BRANO CITATO:
Scusi, Francesco Melzi d’Eril: che cosa ci trova in Chiara Ferragni?
«È l’unica vera diva italiana».
Se la domanda fosse posta al classico produttore e avesse a oggetto la classica star del suo ultimo film, la risposta non avrebbe nulla di particolare: trattasi di promozione. Ma non incontriamo Melzi solo in quanto deus ex machina di Unposted, il documentario presentato alla 76esima Mostra del Cinema di Venezia sulla vita dell’influencer italiana più nota, documentario che è stato visto da 170 mila persone in tre giorni, totalizzando oltre 1 milione e seicento mila euro al box office.

DATI RACCOLTI:
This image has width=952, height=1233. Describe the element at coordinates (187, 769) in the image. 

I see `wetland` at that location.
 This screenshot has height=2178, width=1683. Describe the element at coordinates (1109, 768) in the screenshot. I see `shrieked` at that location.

DESCRIZIONE DEL COMPITO:
Rispondi a queste domande basandoti sul brano citato su Chiara Ferragni.
(a) Come viene definita Chiara Ferragni nella risposta alla domanda iniziale?
(b) In quale manifestazione è stato presentato il documentario Unposted?
(c) Quante persone hanno visto il documentario in tre giorni?

SOLUZIONE DEL COMPITO:
(a) Viene definita l'unica vera diva italiana.
(b) È stato presentato alla 76esima Mostra del Cinema di Venezia.
(c) Lo hanno visto 170 mila persone.